The Woolworths Group Ltd (ASX: WOW) share price is in focus after the supermarket giant reported its FY21 result and a big share buy-back.
Woolworths FY21 result
Woolworths reported that in the 12 months of FY21 its continuing operations sales increased by 4.9% to $55.7 billion. Within that, Australian Food saw 5.4% sales growth to $44.4 billion and Big W sales increased 11.6% to $4.6 billion.
Continuing operations EBIT (EBIT explained) rose 11.1% to $2.76 billion. Australian food EBIT drove that growth, with EBIT rising 9% to $2.43 billion. Big W EBIT soared 344.9% to $172 million.
Continuing operations net profit increased 20.1% to $1.5 billion.
The reference to ‘continuing’ operations relates to the fact that Woolworths has divested Endeavour Group Ltd (ASX: EDV), which includes ‘Hotels’ and Endeavour Drinks (Dan Murphy’s, BWS and so on).
Statutory net profit increased 77.8% to $2.07 billion. A bit of that was due to the divested Endeavour Group’s operating profit that Woolworths owned before the divestment. Woolworths registered a ‘significant item’ gain after tax of $102 million, compared to a loss of $321 million in FY20.
Share buy-back and dividend
Woolworths also announced a $2 billion capital return in the form of an off-market buy-back.

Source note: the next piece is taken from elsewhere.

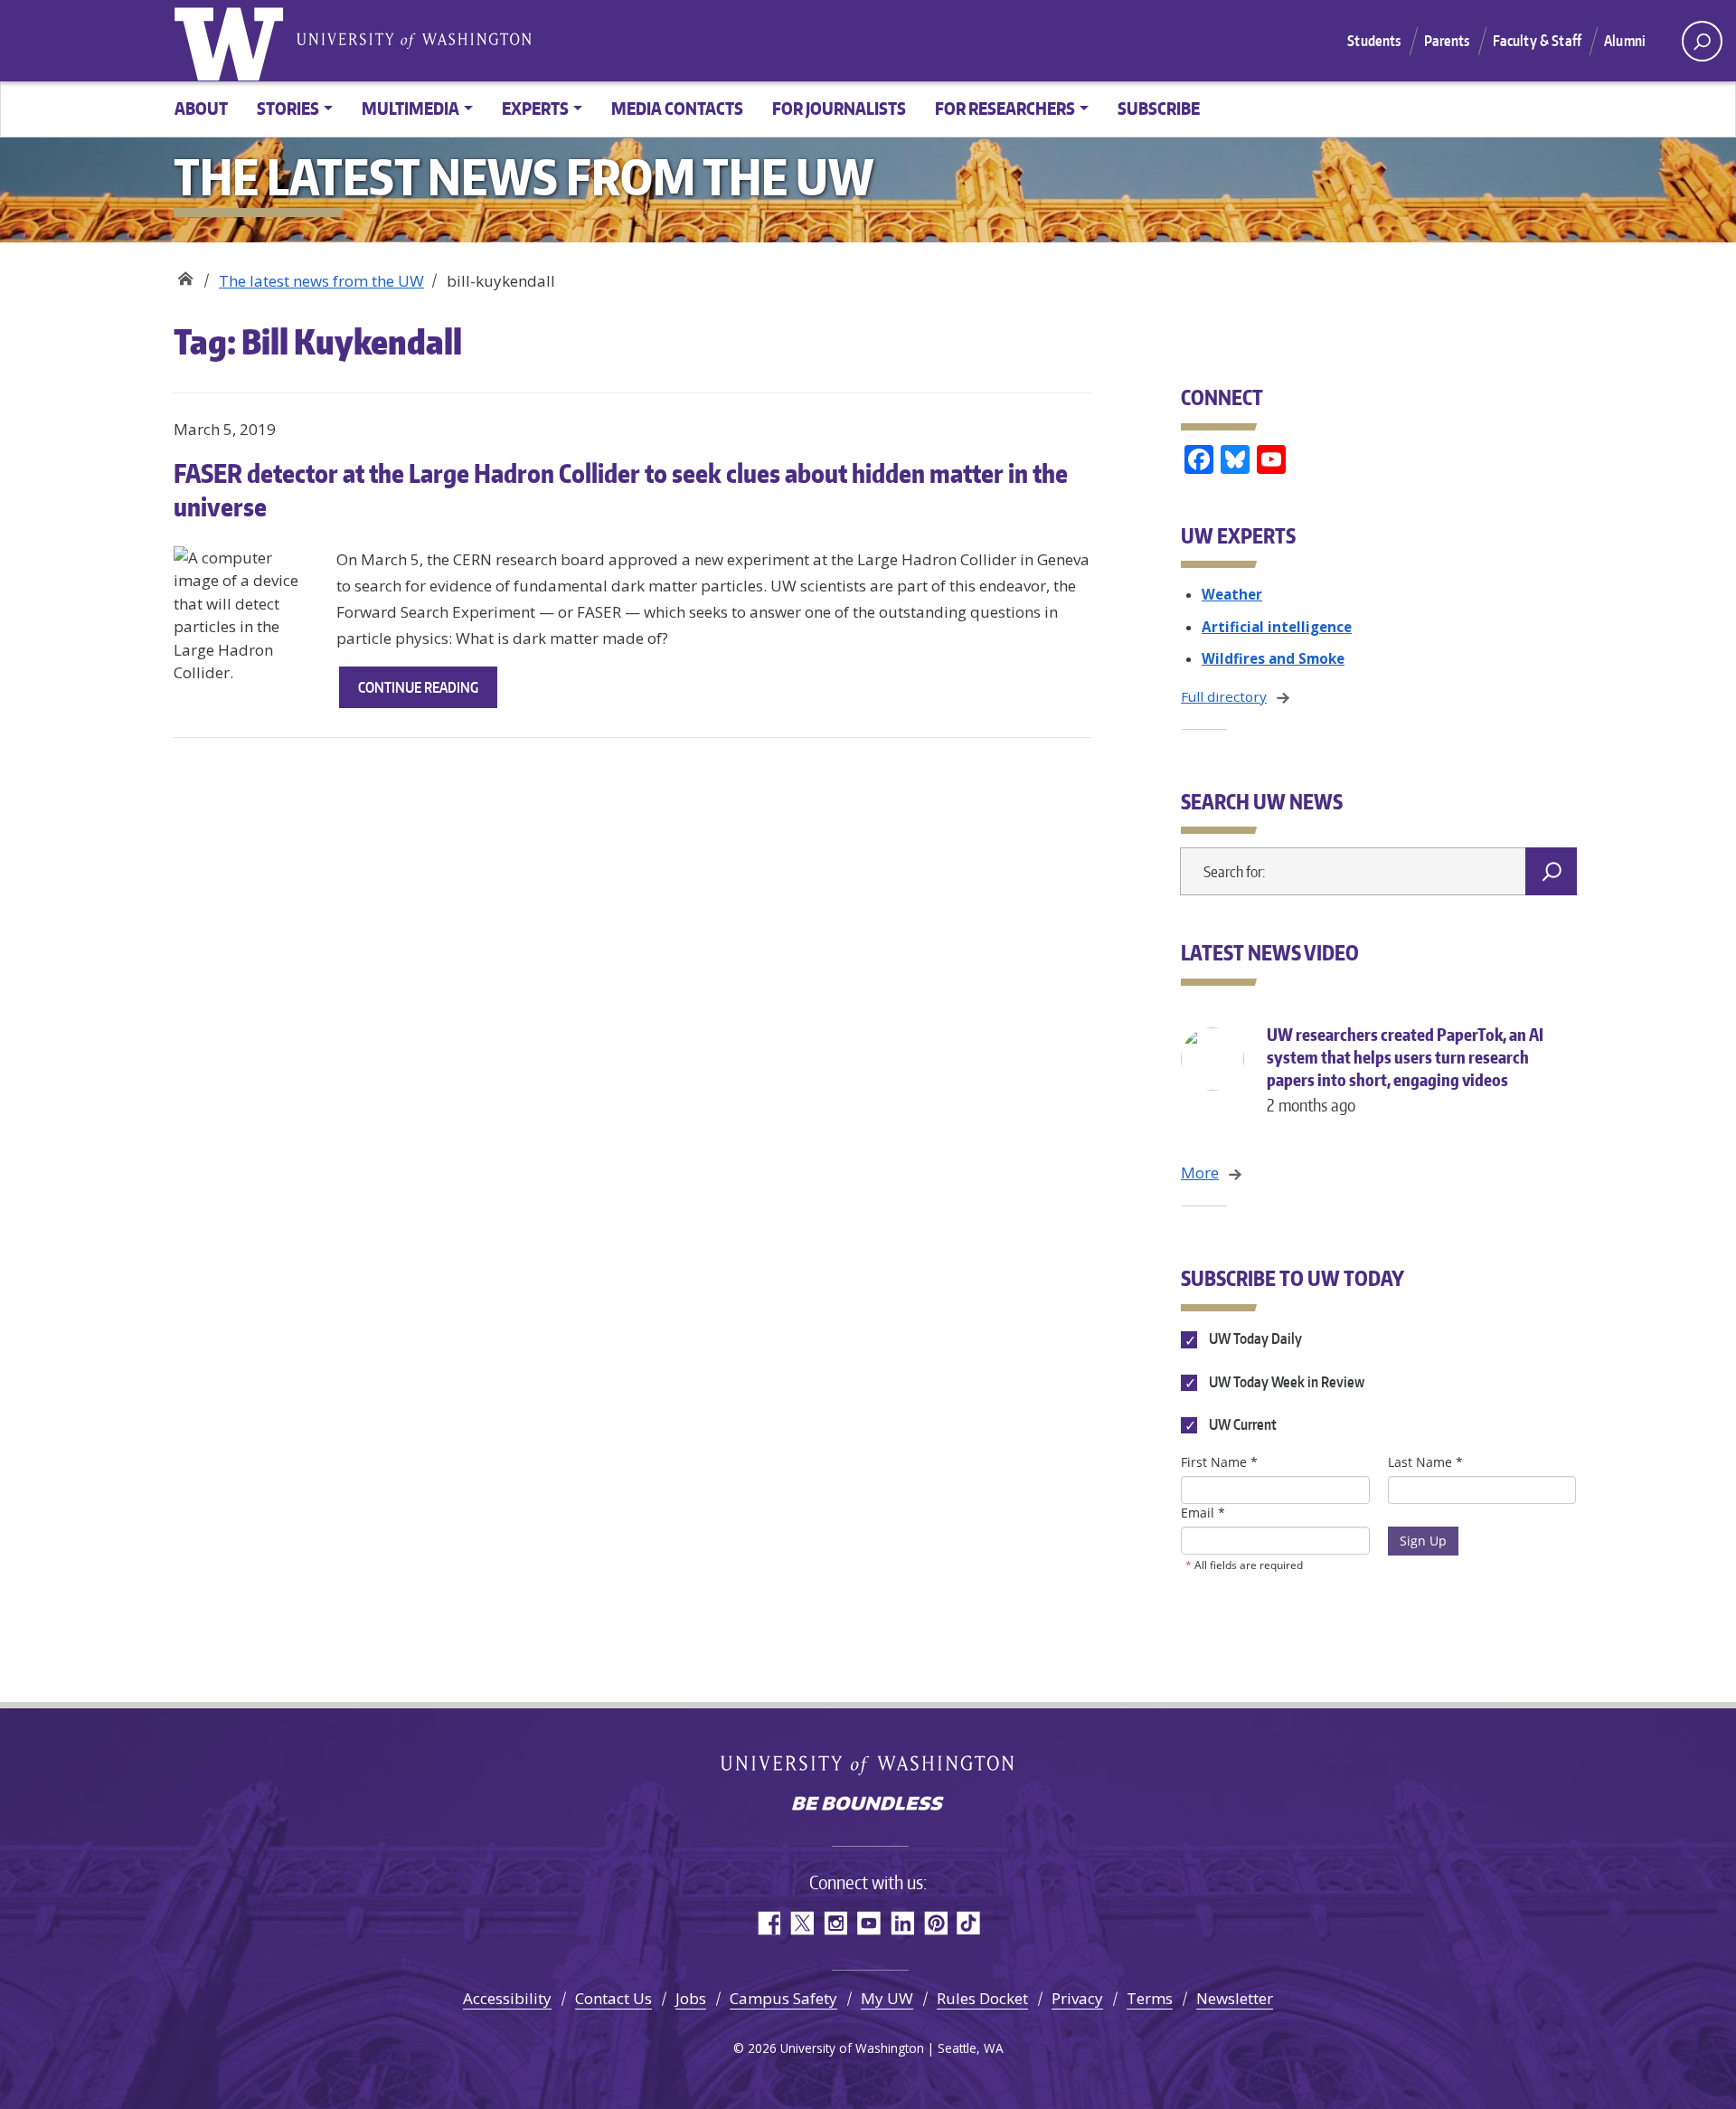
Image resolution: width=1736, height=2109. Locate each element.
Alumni (1625, 41)
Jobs (690, 1998)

What has the board decided on the price level? The buyback of the Woolworths share price will either be a discount of between 10% to 14% at 1% intervals to the market price, or the buy-back price, which will be determined as the lowest price Woolworths can buy back the targeted capital amount.
Woolworths said that the completion of the recent demerger of Endeavour Group and repayment of associated intercompany loans has provided a catalyst for a detailed review of capital management options.
Management said that the ability to return capital to shareholders reflects Woolworths’ strong balance sheet, its franking credit position and sufficient capital to continue to invest in its food and everyday businesses.
The board declared a final dividend of 55 cents per share, an increase of 14.6%. That brought the full year dividend to 108 cents, up 14.9%.
Summary thoughts on Woolworths and the share price
In the first eight weeks of FY22, Australian food has seen sales increase by 4.5%, despite 11.9% growth in the prior year. The lockdowns seem to have driven sales even higher.
Big W sales dropped 15.1% in the first eight weeks because of the lockdowns and it was comparing against strong growth a year ago.
The Woolworths share price is up a little in response to this update. The buy-back is good news for shareholders. But I’m not sure if today’s value represents good value. The strong COVID supermarket sales aren’t going to last forever.